The principal of the Barbados Community College (BCC) today broke his silence on charges of unfair terminations levelled by the National Union of Public Workers (NUPW) and complaints raised by a group of nursing students that some of their courses have been suspended.

On the first matter, Dr Gladstone Best categorically denied that the educational institution has sacked workers and he accused the union of giving false information to the media.

“The Barbados Community College has not terminated any workers as stated by the NUPW,” he declared in a statement, even as he disclosed that the college is currently taking a second look at its operation to cut costs.

He explained that management has already proposed to meet with the NUPW and the Barbados Workers’ Union (BWU) to discuss how it intends to proceed once they have completed the review.

“When this analysis is complete and the BCC management is ready it will meet with both the NUPW and the BWU to agree to the implementation of cost reduction measures.

“The BCC deplores the strategy of the NUPW in providing false information to the media in order to force its hands in holding the meetings before it is ready,” Best said.
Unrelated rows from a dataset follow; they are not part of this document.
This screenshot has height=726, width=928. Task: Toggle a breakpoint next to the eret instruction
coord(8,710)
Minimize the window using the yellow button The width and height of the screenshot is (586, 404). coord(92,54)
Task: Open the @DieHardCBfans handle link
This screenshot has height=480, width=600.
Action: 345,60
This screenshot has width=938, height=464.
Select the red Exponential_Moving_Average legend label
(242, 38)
The principal also attempted to clear the air on reports carried by another media house last week, in which nursing students claimed that the college had suspended a number of their courses until they completed the Fundamentals of Nursing course.
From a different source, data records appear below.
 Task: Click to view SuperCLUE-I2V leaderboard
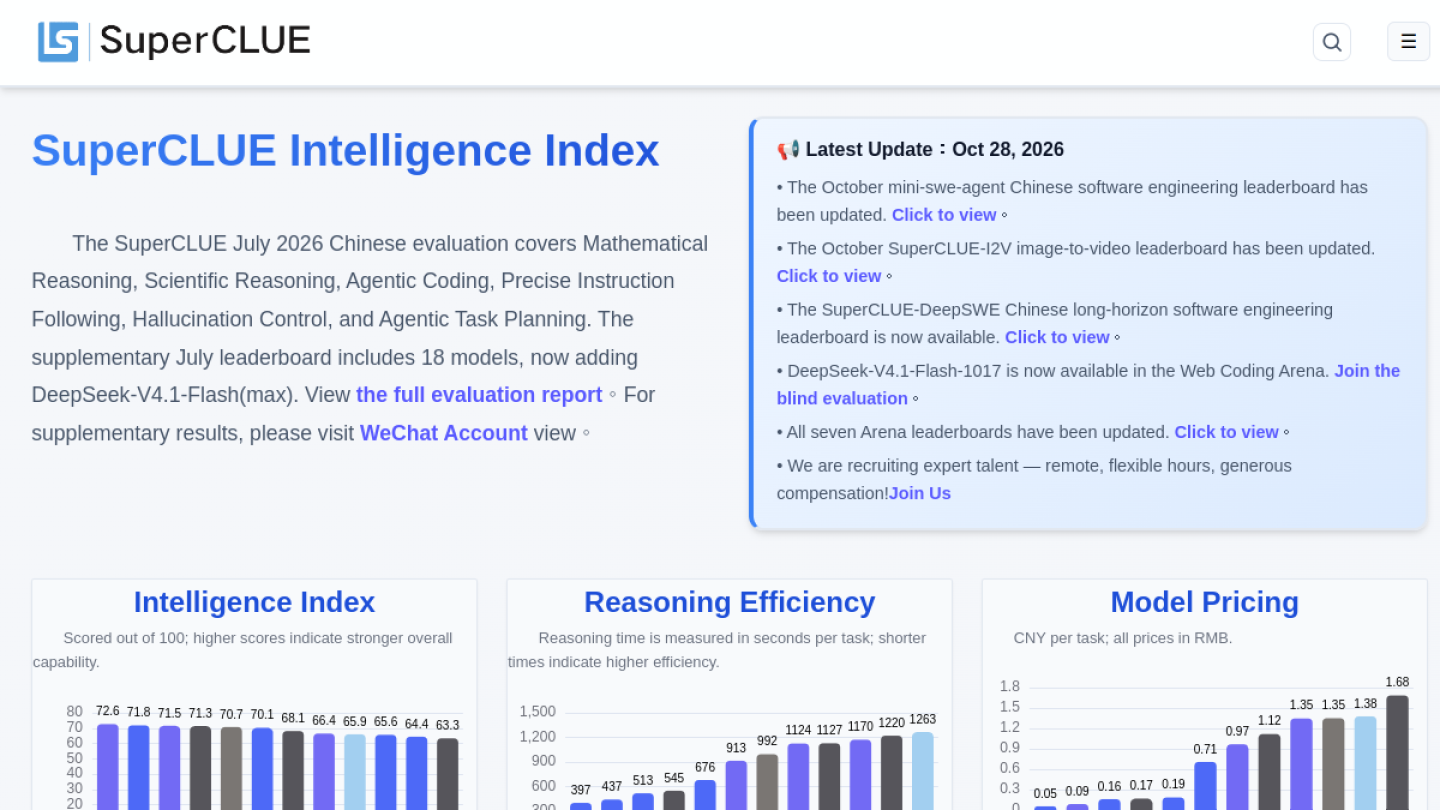pyautogui.click(x=829, y=276)
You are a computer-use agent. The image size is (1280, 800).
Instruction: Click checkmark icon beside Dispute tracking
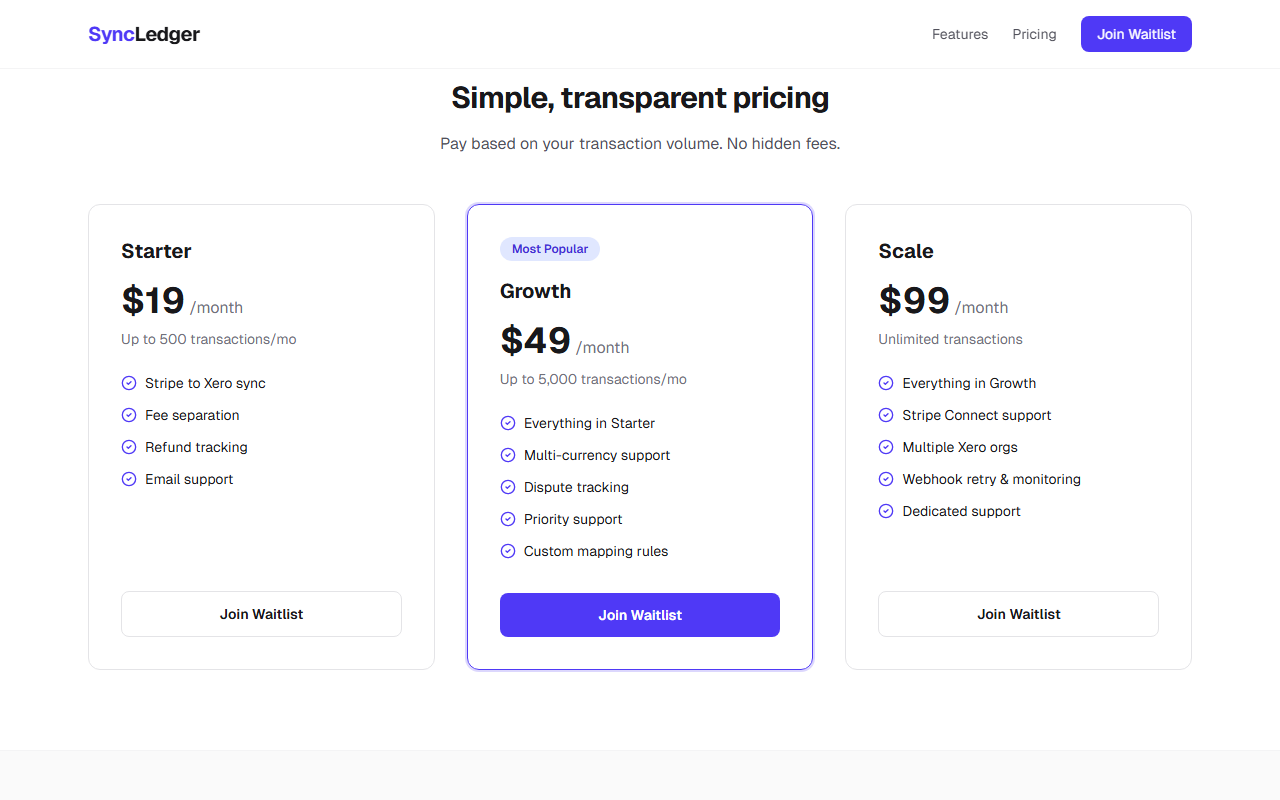[x=508, y=487]
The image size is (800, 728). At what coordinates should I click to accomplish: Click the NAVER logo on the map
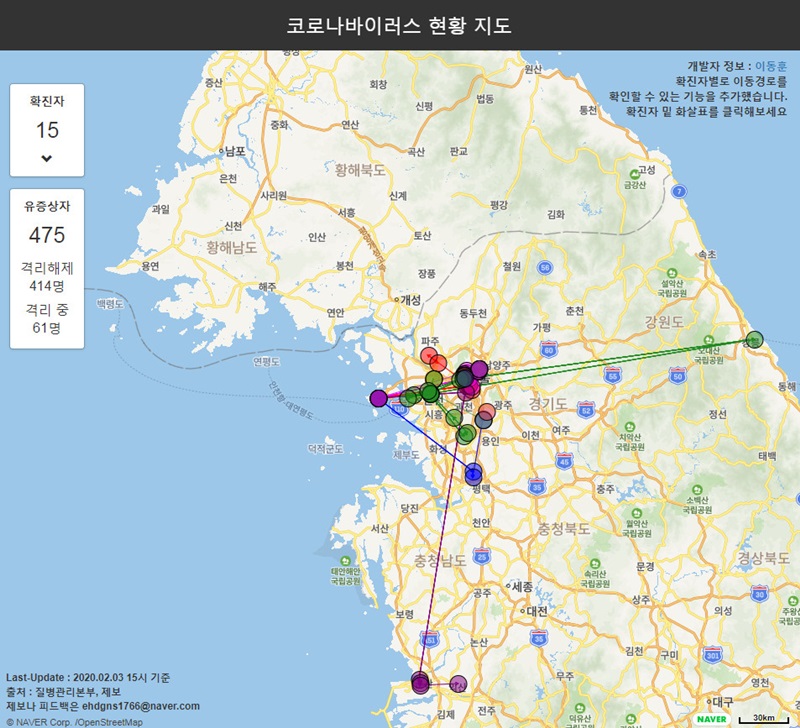[712, 718]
Best has queried the students’ action in going to the Press since the Nursing Department and the Division of Health Sciences had already met with them and explained that arrangements would be put in place to assist them.

He pointed out that students must complete the Fundamentals of Nursing course in order to advance to the second year of the programme.
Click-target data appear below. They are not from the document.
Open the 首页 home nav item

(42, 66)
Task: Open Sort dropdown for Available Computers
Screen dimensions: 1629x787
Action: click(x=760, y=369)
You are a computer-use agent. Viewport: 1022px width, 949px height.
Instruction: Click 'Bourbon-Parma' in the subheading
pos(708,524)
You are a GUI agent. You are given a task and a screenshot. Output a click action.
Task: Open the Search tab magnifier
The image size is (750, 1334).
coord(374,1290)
“The 21 students . . . failed the Fundamentals of Nursing in the May examination and also the supplemental examination that was held in September. Under those circumstances, BCC could not permit the students to continue on to second year courses.

“BCC has arranged for the course to be offered to that group of students this semester instead of having to wait until semester two when the course is normally taught,” Best said.

The principal maintained that if the students were not satisfied with the solution presented to them, as professionals in training they should have observed protocol and brought the matter to the management of the college for arbitration before resorting to the media.